(Stored data entries)
···
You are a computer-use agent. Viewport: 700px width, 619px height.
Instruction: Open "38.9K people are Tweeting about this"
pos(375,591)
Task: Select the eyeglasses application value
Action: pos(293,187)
···
What to work on
Print out all the entries above exactly.

Task answer
You are a computer-use agent. Viewport: 700px width, 619px height.
Instruction: Open "38.9K people are Tweeting about this"
pos(375,591)
Task: Select the eyeglasses application value
Action: pos(293,187)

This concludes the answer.